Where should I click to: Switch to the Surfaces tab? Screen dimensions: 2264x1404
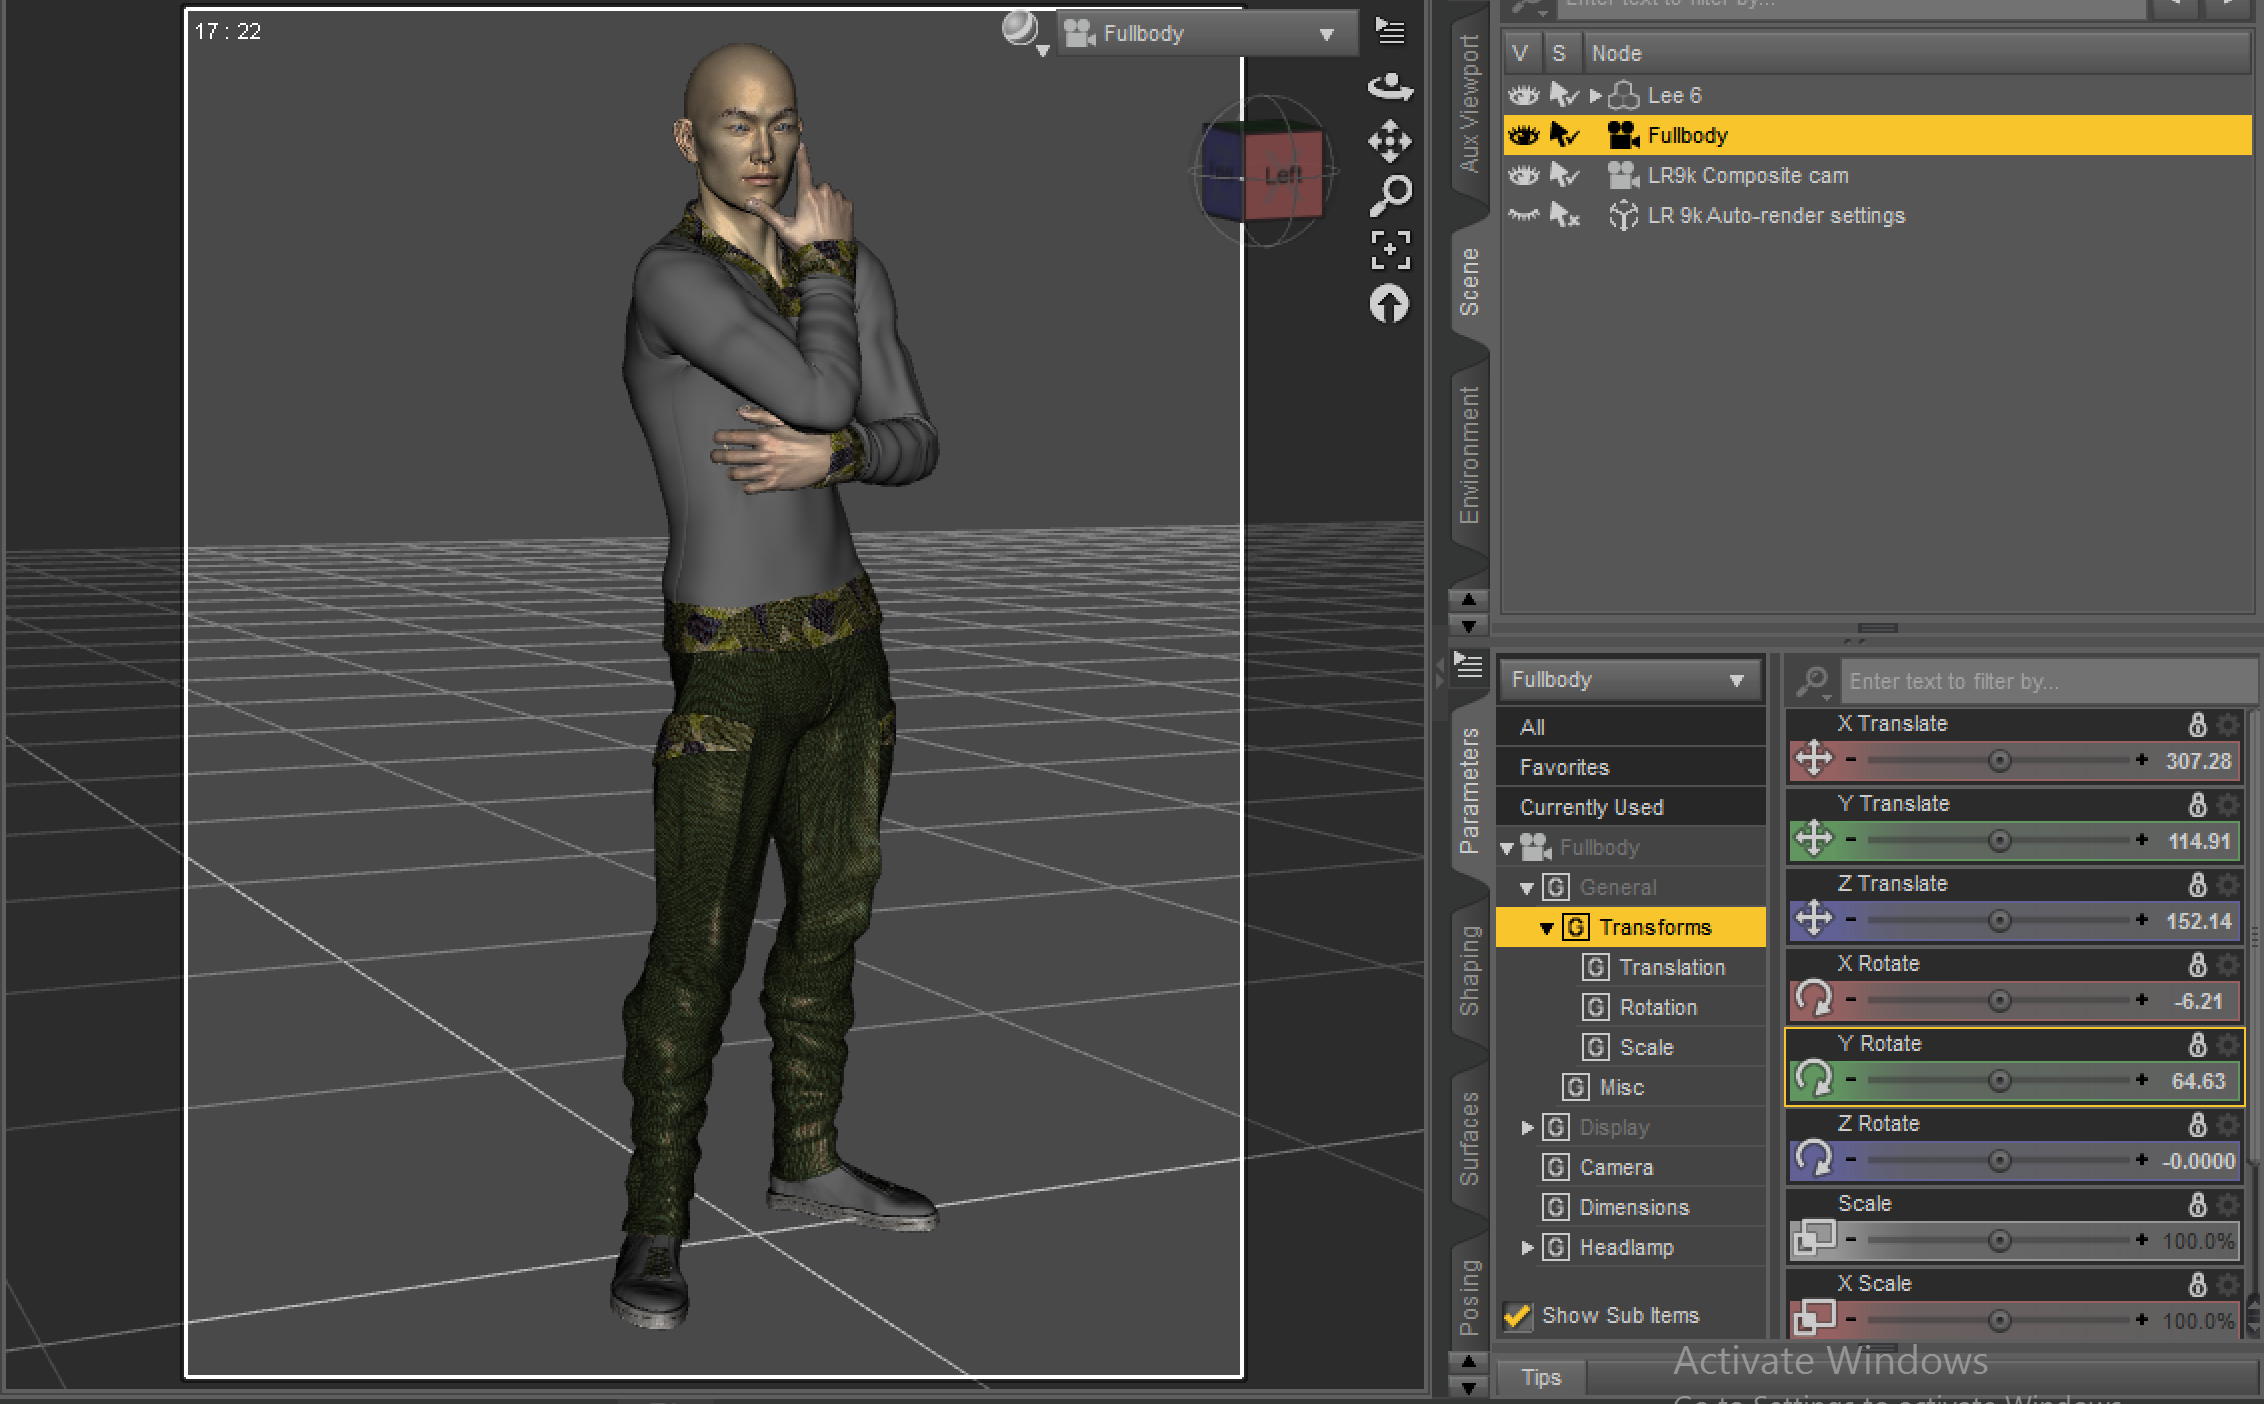1469,1138
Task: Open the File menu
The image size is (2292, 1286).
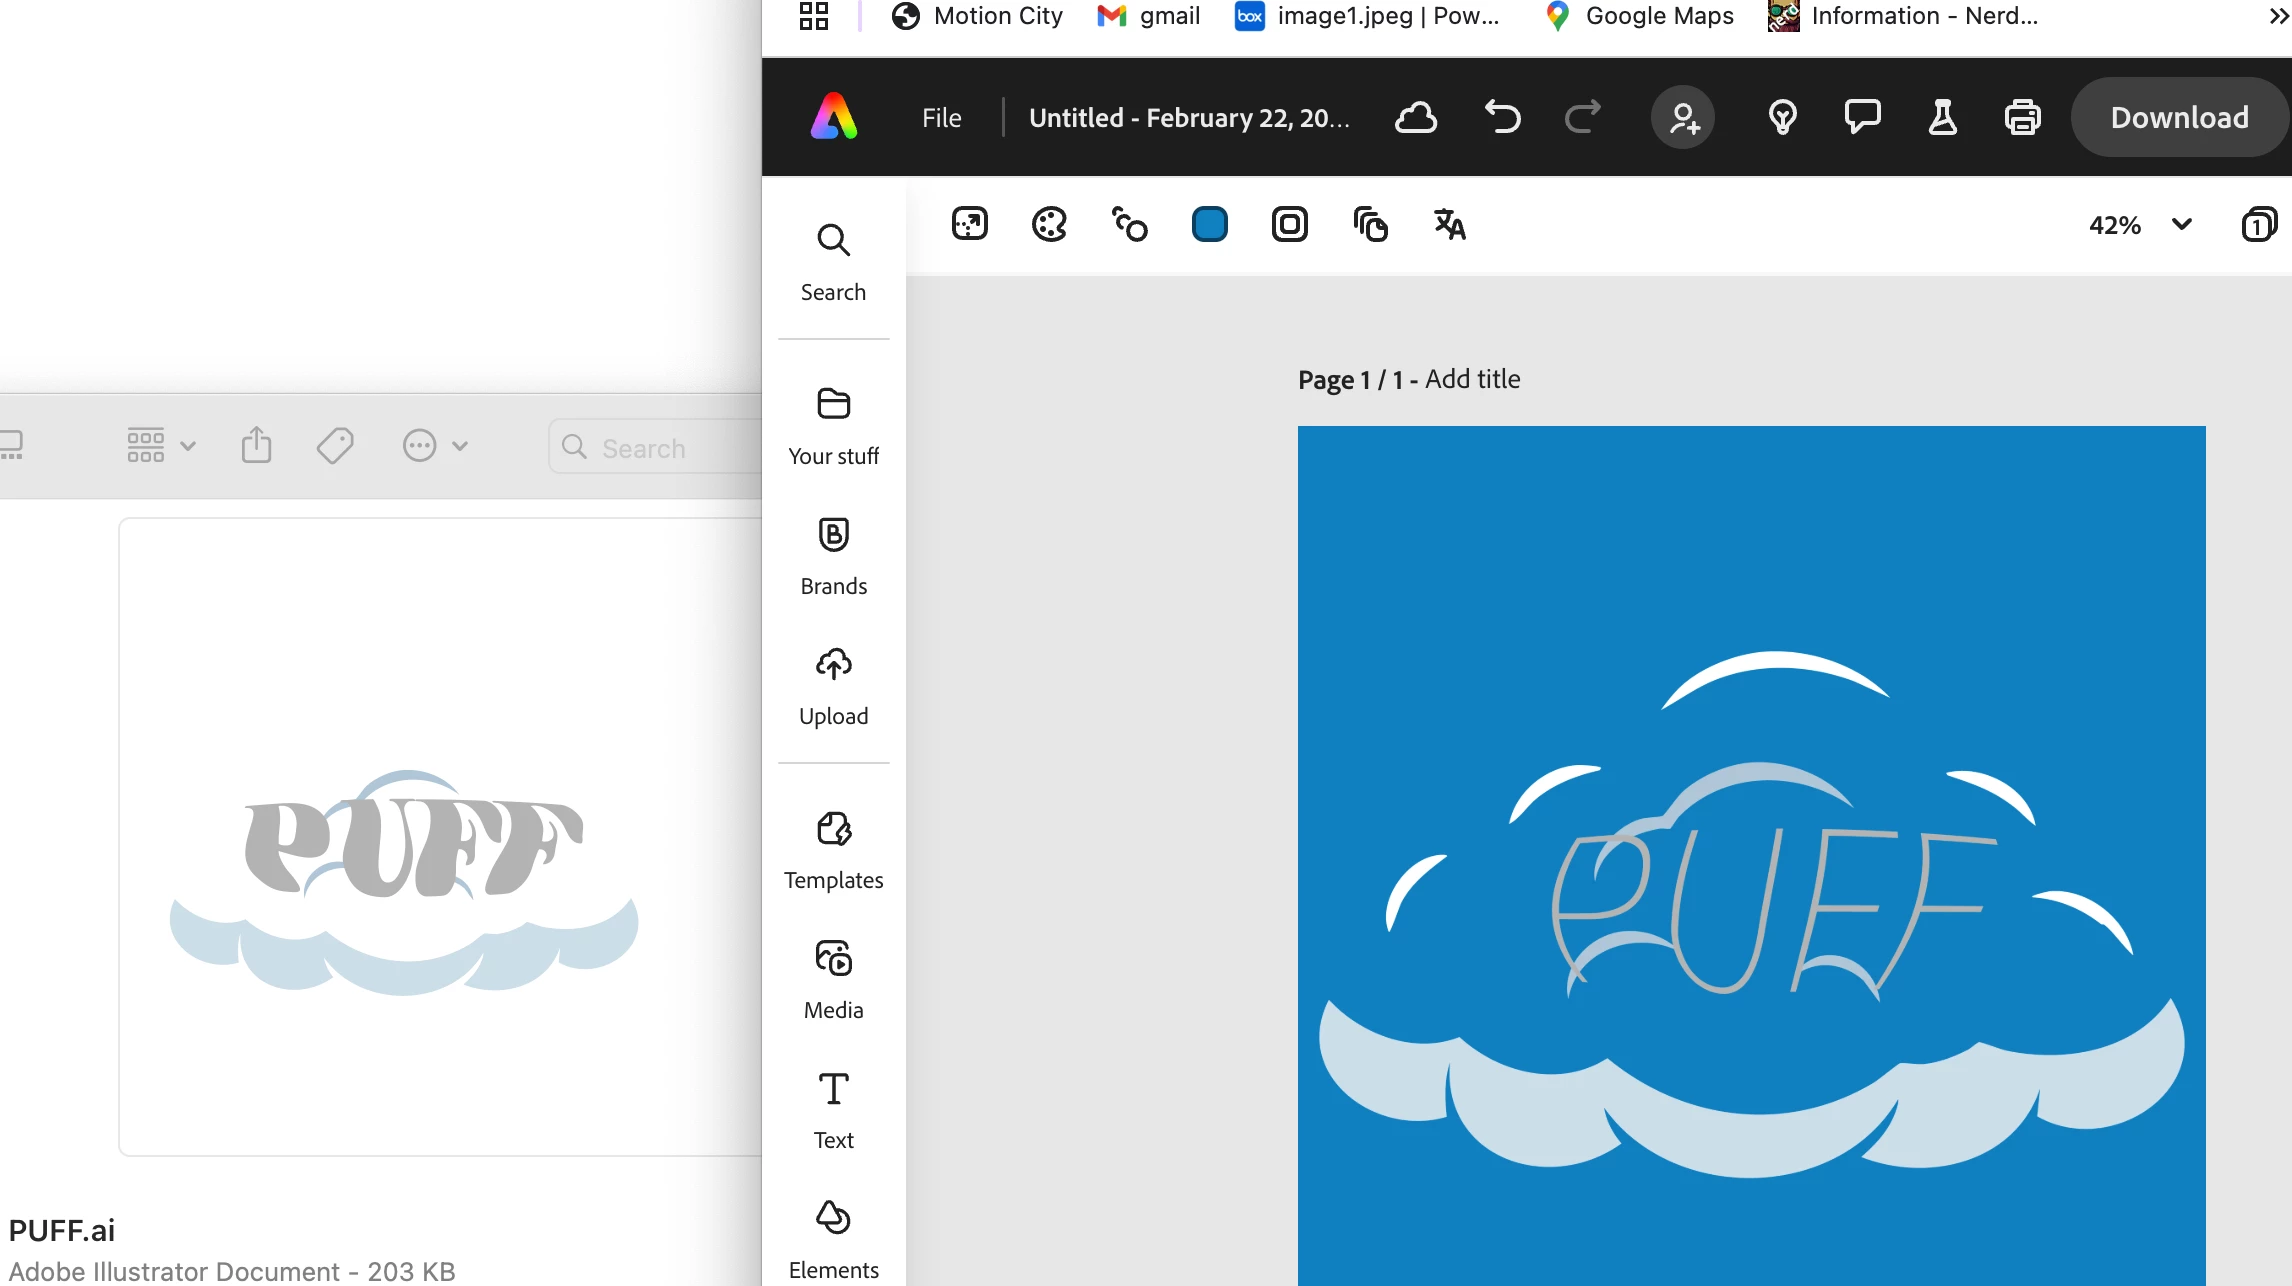Action: 941,118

_ _ _ _ _ _ _

◆ Problem to solve
From the entries above, write out every line without a single change, skipping the images.

◆ Solution to this problem
Where should I click to: Switch to the Surfaces tab? Screen dimensions: 2264x1404
1469,1138
Task: Open the File menu
The image size is (2292, 1286).
Action: 941,118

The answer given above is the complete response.